Both applications for ixazomib included data from the phase III TOURMALINE-MM1 trial, which showed that ixazomib, lenalidomide, and dexamethasone significantly extended progression-free survival (PFS) compared with lenalidomide and dexamethasone alone. Outside of an announcement that the study met its primary endpoint of extension in PFS, Takeda has not yet made data from the TOURMALINE-MM1 trial available.
In the phase III study, 722 patients were treated with 25 mg of oral lenalidomide on days 1-21 and 40 mg of oral dexamethasone on days 1, 8, 15, and 22 in combination with ixazomib at 4 mg on days 1, 8, and 15 or placebo. Treatment was administered until disease progression. The study enrolled patients who had received 1 to 3 prior therapies with an ECOG PS of 0, 1, or 2. Patients who were refractory to lenalidomide or a proteasome inhibitor were excluded from the study.
Secondary endpoints of the study included overall survival, objective response rate (ORR), and safety, along with several other outcome measures.
Patients enrolled in the TOURMALINE-MM1 study continue to receive treatment, according to the original blinded clinical trial protocol. PFS data were assessed at a prespecified interim analysis by an Independent Data Monitoring Committee (IDMC). Following the demonstration of benefit in February 2015, enrollment in the trial was stopped.
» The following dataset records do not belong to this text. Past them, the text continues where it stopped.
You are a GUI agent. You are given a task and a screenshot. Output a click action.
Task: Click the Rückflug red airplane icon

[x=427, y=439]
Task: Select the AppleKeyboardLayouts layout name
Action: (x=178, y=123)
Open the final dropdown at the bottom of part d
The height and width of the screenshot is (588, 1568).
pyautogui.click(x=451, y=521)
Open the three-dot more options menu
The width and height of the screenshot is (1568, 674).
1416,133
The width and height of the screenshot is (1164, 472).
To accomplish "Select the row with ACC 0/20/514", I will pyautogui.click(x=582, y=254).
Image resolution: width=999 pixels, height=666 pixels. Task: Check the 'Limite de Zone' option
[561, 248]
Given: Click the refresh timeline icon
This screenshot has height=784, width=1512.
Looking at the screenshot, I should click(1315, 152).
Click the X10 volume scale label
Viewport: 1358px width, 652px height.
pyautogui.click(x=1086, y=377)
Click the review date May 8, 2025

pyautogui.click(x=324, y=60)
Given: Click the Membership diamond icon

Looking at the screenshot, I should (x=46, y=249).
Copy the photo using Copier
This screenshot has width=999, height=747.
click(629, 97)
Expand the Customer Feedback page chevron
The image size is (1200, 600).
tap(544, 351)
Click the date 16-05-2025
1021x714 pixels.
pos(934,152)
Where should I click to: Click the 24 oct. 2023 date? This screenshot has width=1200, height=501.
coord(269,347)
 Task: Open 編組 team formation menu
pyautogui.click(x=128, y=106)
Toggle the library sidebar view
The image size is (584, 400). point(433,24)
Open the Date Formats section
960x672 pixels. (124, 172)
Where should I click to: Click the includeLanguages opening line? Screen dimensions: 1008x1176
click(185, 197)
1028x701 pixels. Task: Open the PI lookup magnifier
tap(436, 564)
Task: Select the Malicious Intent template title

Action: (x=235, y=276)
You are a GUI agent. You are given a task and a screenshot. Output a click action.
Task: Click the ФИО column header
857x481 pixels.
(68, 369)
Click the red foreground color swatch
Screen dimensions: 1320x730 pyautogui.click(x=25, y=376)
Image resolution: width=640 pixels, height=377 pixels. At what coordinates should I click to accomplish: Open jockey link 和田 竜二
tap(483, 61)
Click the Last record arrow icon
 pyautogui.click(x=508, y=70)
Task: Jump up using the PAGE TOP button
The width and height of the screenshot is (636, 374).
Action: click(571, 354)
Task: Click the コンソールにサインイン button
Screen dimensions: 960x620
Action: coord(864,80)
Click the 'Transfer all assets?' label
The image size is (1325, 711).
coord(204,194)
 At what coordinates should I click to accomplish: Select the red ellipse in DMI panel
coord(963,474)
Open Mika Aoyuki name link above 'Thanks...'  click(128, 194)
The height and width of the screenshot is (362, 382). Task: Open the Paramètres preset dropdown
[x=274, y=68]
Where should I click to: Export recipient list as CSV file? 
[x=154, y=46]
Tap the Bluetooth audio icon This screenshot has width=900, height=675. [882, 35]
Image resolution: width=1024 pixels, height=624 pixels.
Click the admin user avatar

Takeda plans to keep the study blinded until advised otherwise by the IDMC, Michael Vasconcelles, MD, head, Oncology Therapeutic Area Unit, Takeda, told OncLive
"The TOURMALINE-MM1 study remains blinded at the recommendation of the Independent Data Monitoring Committee. Keeping the trial blinded protects the integrity of the trial’s secondary endpoint, that is, survival," he said. "Unique among multiple myeloma trials, the study continues as an active, double-blind, placebo controlled clinical trial as patients continue to be treated as randomized and followed for a future planned final analysis. The study, therefore, continues in accordance with the protocol."
The TOURMALINE clinical trial program contains 4 other phase III studies in addition to MM1. In the MM2 study, the combination of ixazomib, lenalidomide, and dexamethasone is being explored in newly diagnosed patients with multiple myeloma. In earlier settings, the MM3 and MM4 studies are investigating maintenance therapy with ixazomib in patients who have and have not undergone an autologous stem cell transplant.
In addition to multiple myeloma, ixazomib is being evaluated in combination with dexamethasone for patients with relapsed/refractory systemic light-chain (AL) amyloidosis in the phase III TOURMALINE-AL1 trial. In early December 2014, ixazomib was granted a breakthrough therapy designation as a treatment for patients with AL amyloidosis.